Re: [PATCH] string_copying.7: don't grant strl{cpy,cat} magic

Lennart Jablonka <humm@xxxxxxxxx> · Fri, 28 Jul 2023 23:51:54 +0000

A function can't check whether a pointer points to the start of a
string.  What it certainly can do is to keep reading until you either
find a null byte or read the secret key that lies adjacent in memory and
post it to your favorite mailing list.

strlcpy and strlcat behave the exact same way any other function
accepting a string behaves:  If you don't pass a string, the behavior is
undefined.  And that, I believe, does not deserve a special mention
here, seeing as all the other string functions don't get such a mention
either.

Hmm, you're right.

What I intended to mean is that while most other functions --e.g.,
strcpy(3)-- overwrite after the buffer, the design of strlcpy(3) is a
bit more clever and makes it so that when the caller invokes UB, it
tries to exploit that UB in a way that the input string is entirely
read before starting to write, which makes it more likely to crash in
a read, rather than writing to random memory (which might still happen
if the read is not enough to crash, though).

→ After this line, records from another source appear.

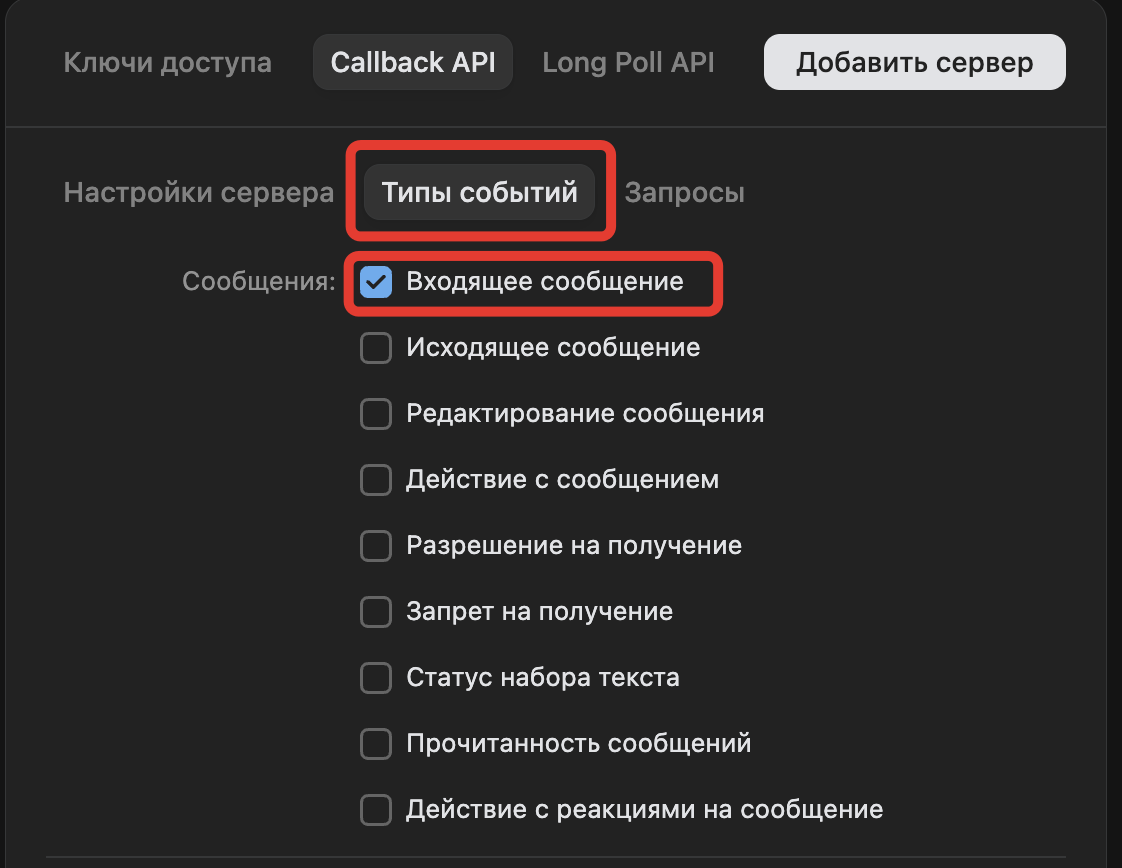Enable Действие с сообщением events

[x=375, y=480]
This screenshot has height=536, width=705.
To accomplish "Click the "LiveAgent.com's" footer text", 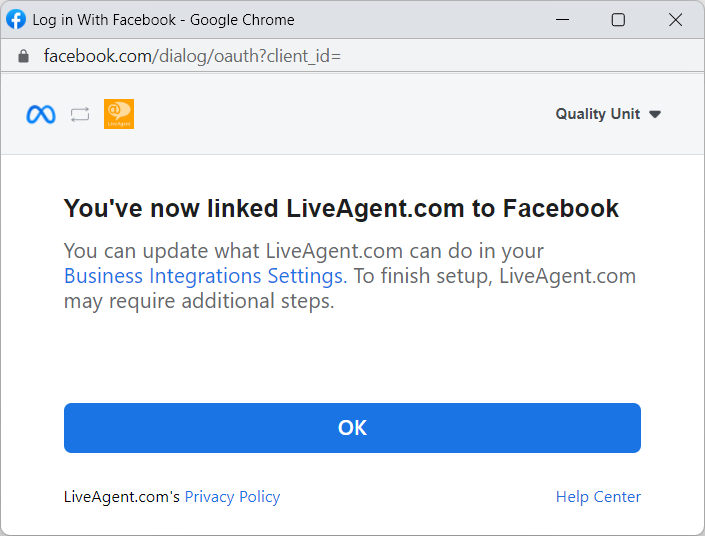I will [122, 497].
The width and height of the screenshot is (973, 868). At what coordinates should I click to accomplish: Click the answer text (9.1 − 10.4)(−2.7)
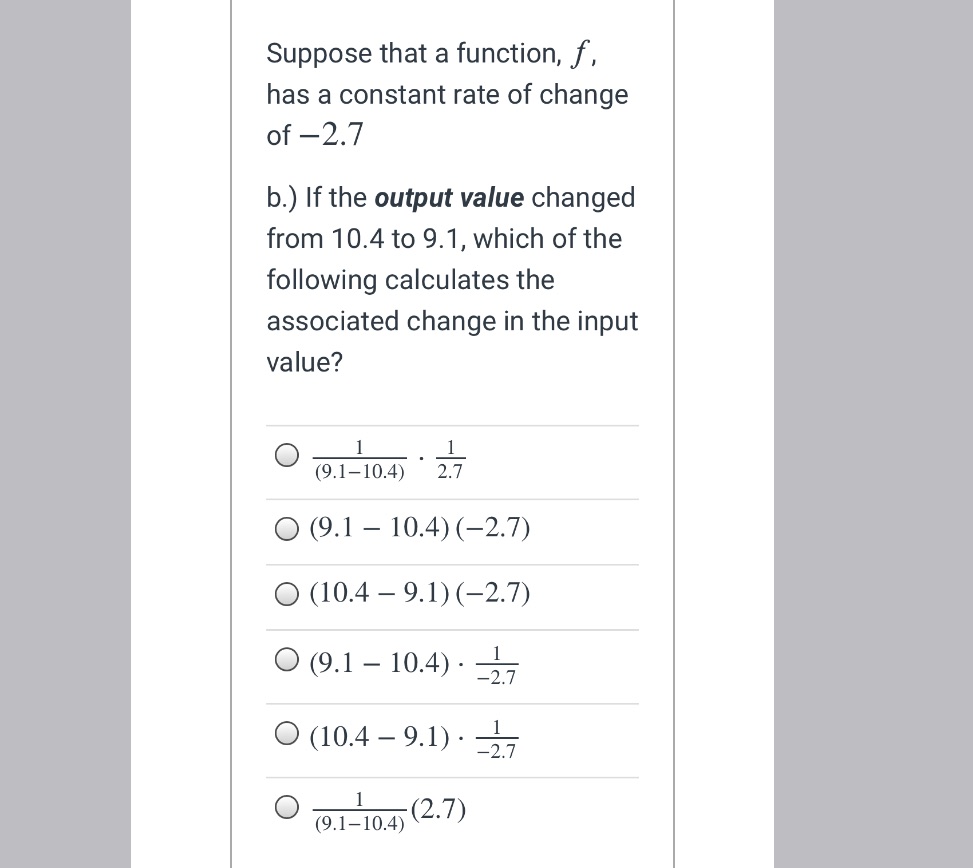point(420,527)
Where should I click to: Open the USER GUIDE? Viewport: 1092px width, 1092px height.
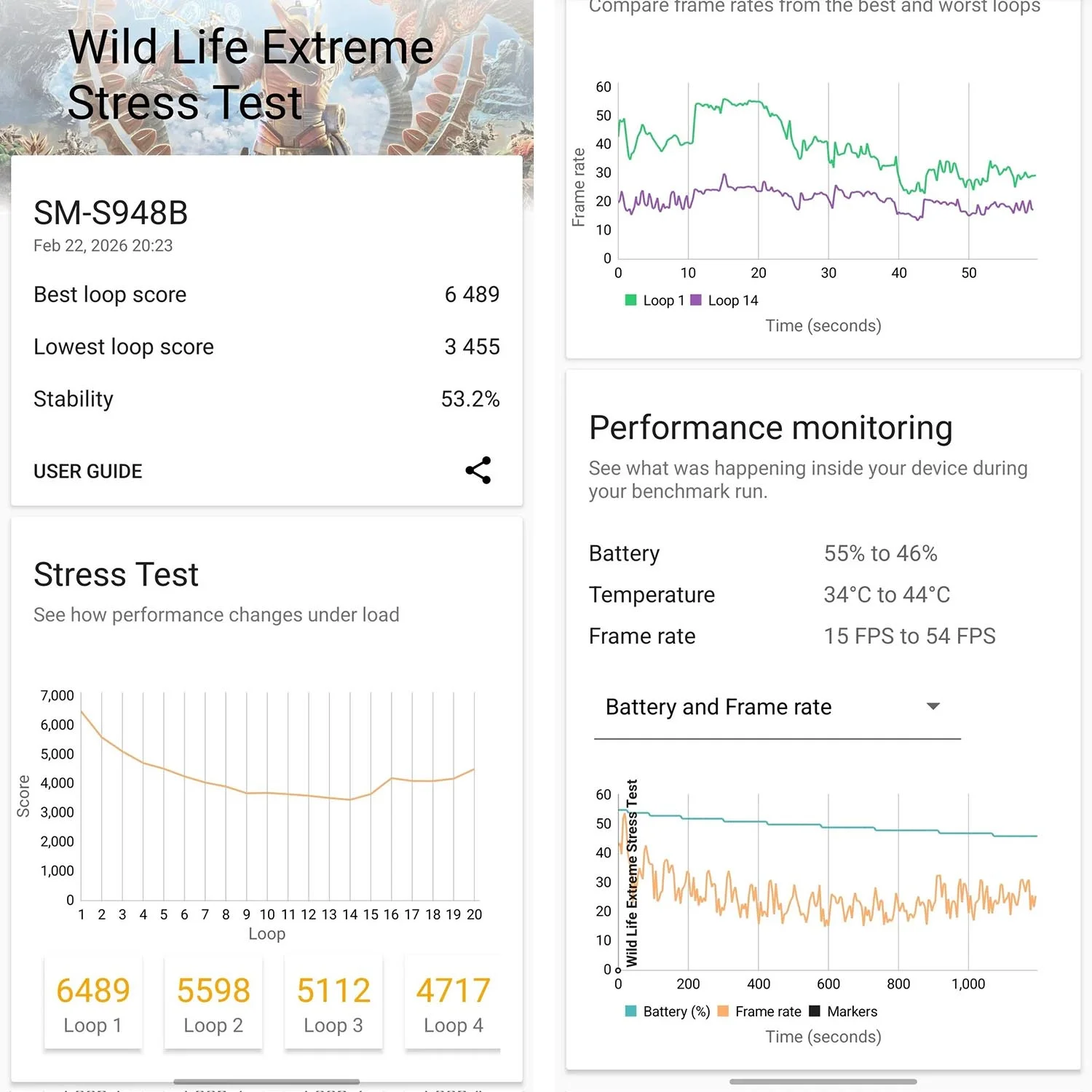[x=87, y=471]
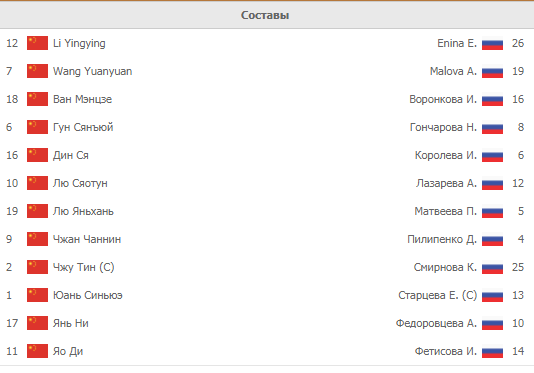Click Russian flag next to Enina E.
Image resolution: width=534 pixels, height=373 pixels.
pos(492,43)
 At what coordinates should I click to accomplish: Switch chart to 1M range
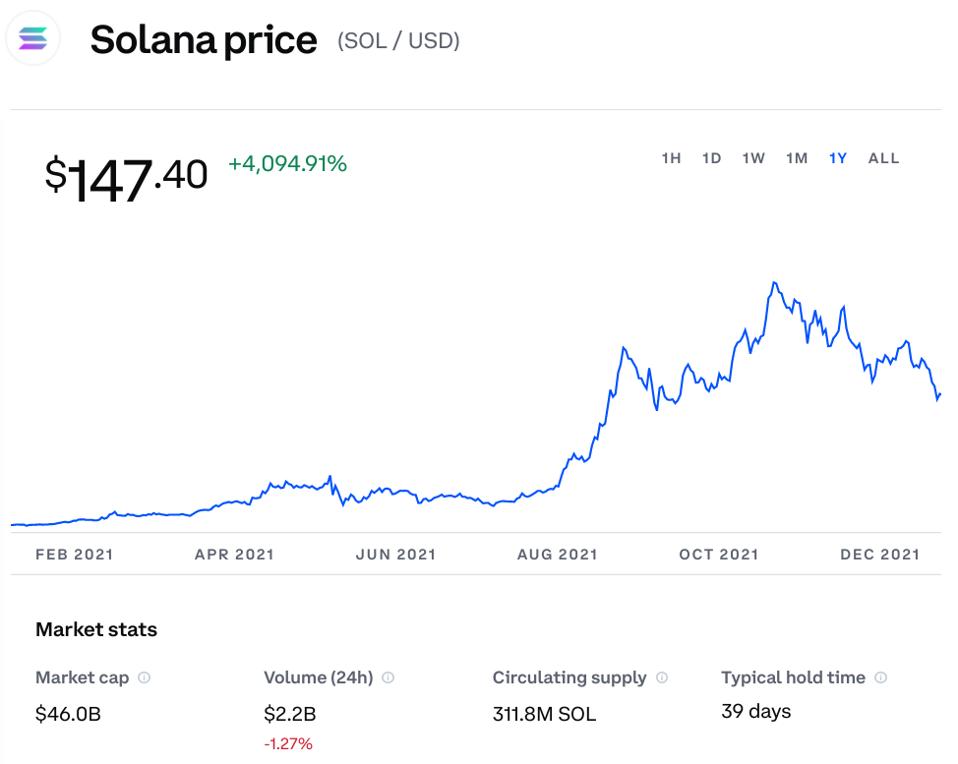[796, 158]
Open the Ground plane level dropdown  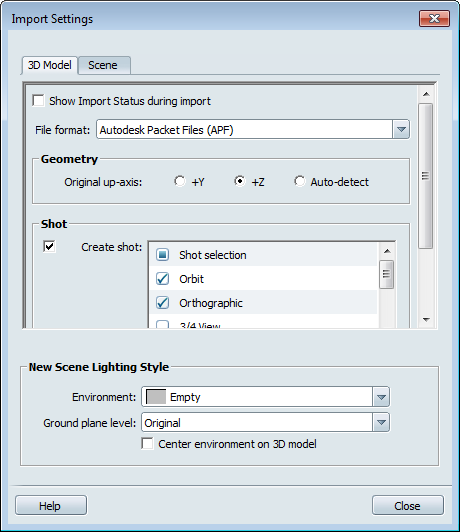381,422
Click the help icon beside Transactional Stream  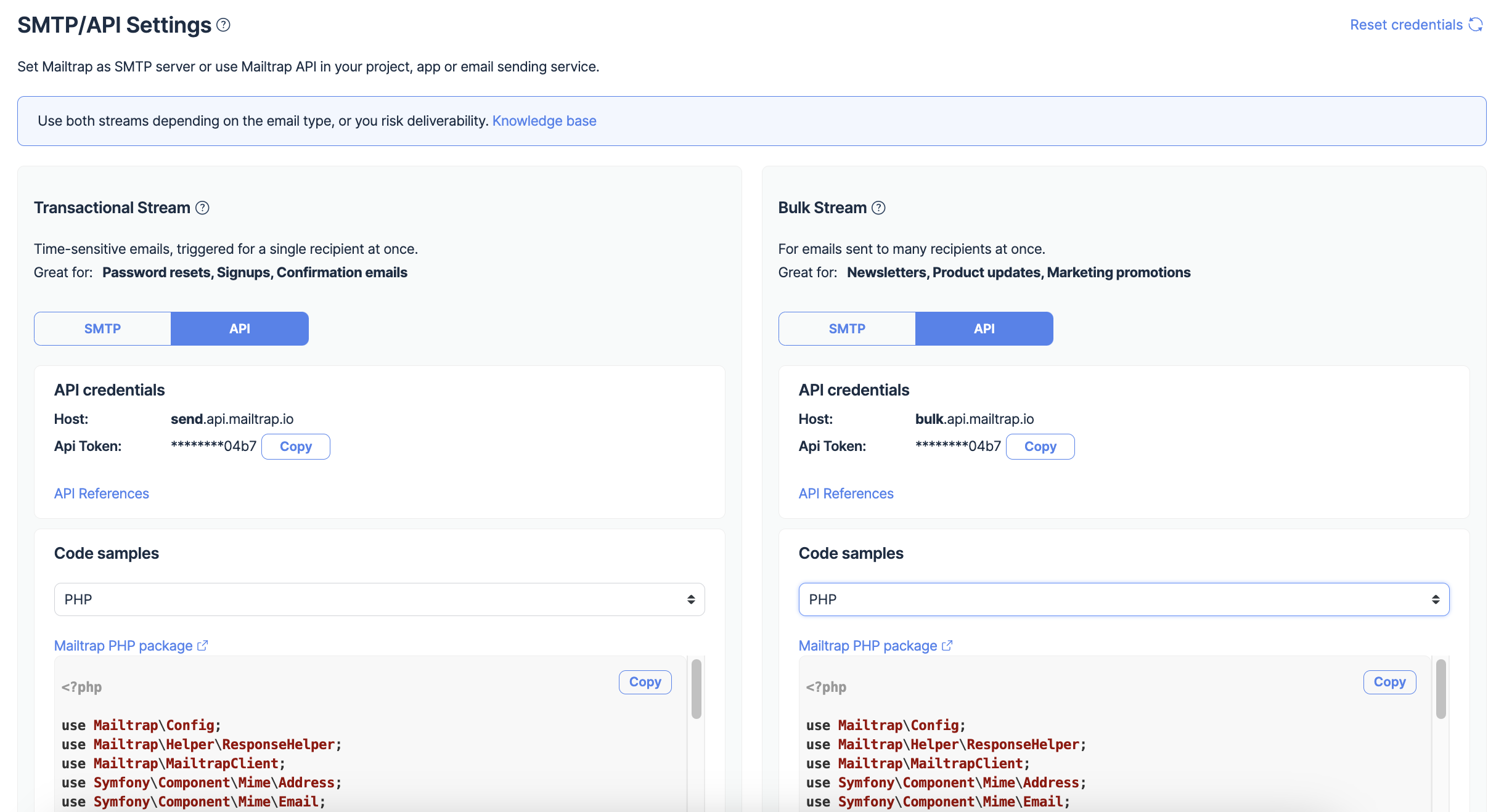202,208
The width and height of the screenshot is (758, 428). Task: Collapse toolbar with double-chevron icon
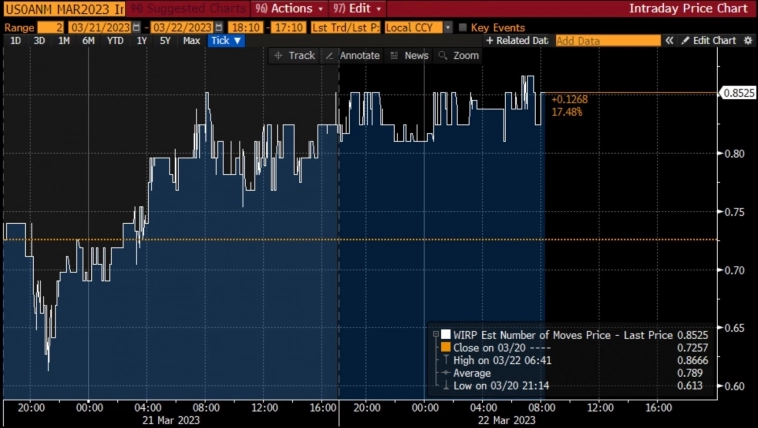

I’m interested in where you got that from.  This is strlcpy:

	size_t
	strlcpy(char *dst, const char *src, size_t dsize)
	{
		const char *osrc = src;
		size_t nleft = dsize;

		/* Copy as many bytes as will fit. */
		if (nleft != 0) {
			/*
			 * <humm> This is where reading and
			 * writing take place.  src doesn’t get
			 * read entirely before writing begins.
			 */
			while (--nleft != 0) {
				if ((*dst++ = *src++) == '\0')
					break;
			}
		}

		/* Not enough room in dst, add NUL and traverse rest of src. */
		if (nleft == 0) {
			if (dsize != 0)
				*dst = '\0';		/* NUL-terminate dst */
			while (*src++)
				;
		}

		return(src - osrc - 1);	/* count does not include NUL */
	}

I don’t see what you mean in there.

The "definitions" at the top don't make it clear enough that they aren't
supposed to be precise definitions used in your usual C jargon; that
while string and a string's length and an object's size are defined
by C, and while you understand and sometimes use most of these terms,
there is no norm that says "When you talk about a pointer to one past
a buffer's last byte, you call it 'end'!"  That there is no norm that
says "When you say 'copy,' you write to the beginning, not to
elsewhere!"

True.  My intention was to settle the jargon and pseudo-standardize
these terms (of course in decades, not tomorrow).  Every other project
uses a different term, and I'd like to unify.

I’m not quite sure yet what to think of that, but I do think you 
should mention that in the man page.  “Here are some terms; 
C defines ‘string,’ but you are invited to re-use all these 
terms—it’d be great if we were in unity, after all.”

Furthermore, the terminology around "character sequences" confused me
while reading the page.  When do you have a buffer, neither
null-terminated nor null-padded, that is defined not to contain null
bytes?

NGINX uses these internally:

$ grepc ngx_str_t
./src/core/ngx_string.h:16:
typedef struct {
   size_t      len;
   u_char     *data;
} ngx_str_t;

Basically it's a non-zero buffer plus its length.  They have interesting
properties; for example, you can take a substring (or should I call it
sub-sequence) just by taking a pointer to somewhere in the middle, and
the length of the substring, without really copying the string.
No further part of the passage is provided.